Mitchell does not help defendant. There, the petitioner pleaded guilty to conspiring to distribute cocaine, admitting to having done “some of’ the conduct of which she was accused (526 US, supra, at 318). At trial, the court advised her that the drug quantity — on which the range of punishment depended— would be determined at a sentencing hearing. Informing the petitioner of the possible penalty, the court told her that the range of punishment is “very complex” and depended on what the prosecution would be able to establish as to her involvement (id., at 317). At the sentencing hearing, the court heard witnesses as to her more serious involvement and then imposed sentence, drawing an adverse inference from the petitioner’s failure to rebut the testimony of others at the hearing (see, id., at 319).

Under a sentencing scheme of that type (where proof following a guilty plea is part of the sentencing procedure and the defendant’s further testimony is expected if not demanded), the prospect of self-incrimination is manifest. In those circumstances, the prospect of incrimination was not over until sentence was imposed. In the case before us, however, there was no basis for defendant to fear or expect a sentencing hearing at which proof would be taken or that he would be called upon to incriminate himself beyond what he admitted at the plea allocution. He certainly expressed no such concern to the court. His present arguments regarding self-incrimination are therefore theoretical and unavailing.

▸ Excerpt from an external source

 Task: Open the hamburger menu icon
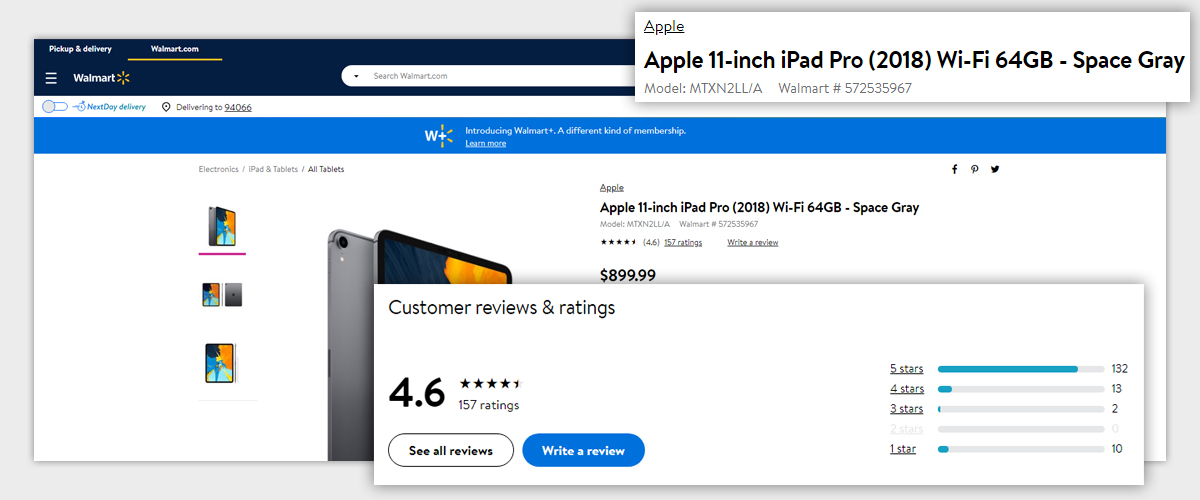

Accordingly, the order of the Appellate Division should be affirmed.

Chief Judge Kaye and Judges Smith, Levine, Ciparick, Wesley and Graffeo concur.

Order affirmed. 
      
       The parties have disagreed over whether and to what extent People v Spitaleri (9 NY2d 168 [1961]) would bar the prosecution from using the admission if the guilty plea were ever vacated. In Spitaleri, we held that the People could not introduce evidence of a defendant’s withdrawn guilty plea to the crime for which he was then being tried. We later emphasized that Spitaleri was “in no way constitutionally or statutorily compelled,” but was based on “fairness” (People v Evans, 58 NY2d 14, 22, 24 [1982]). Because the issue is not before us, we do not decide whether Spitaleri should be extended to cover the use of an admission made in another trial or whether there are any conceivable circumstances in which the prosecution could use such an admission.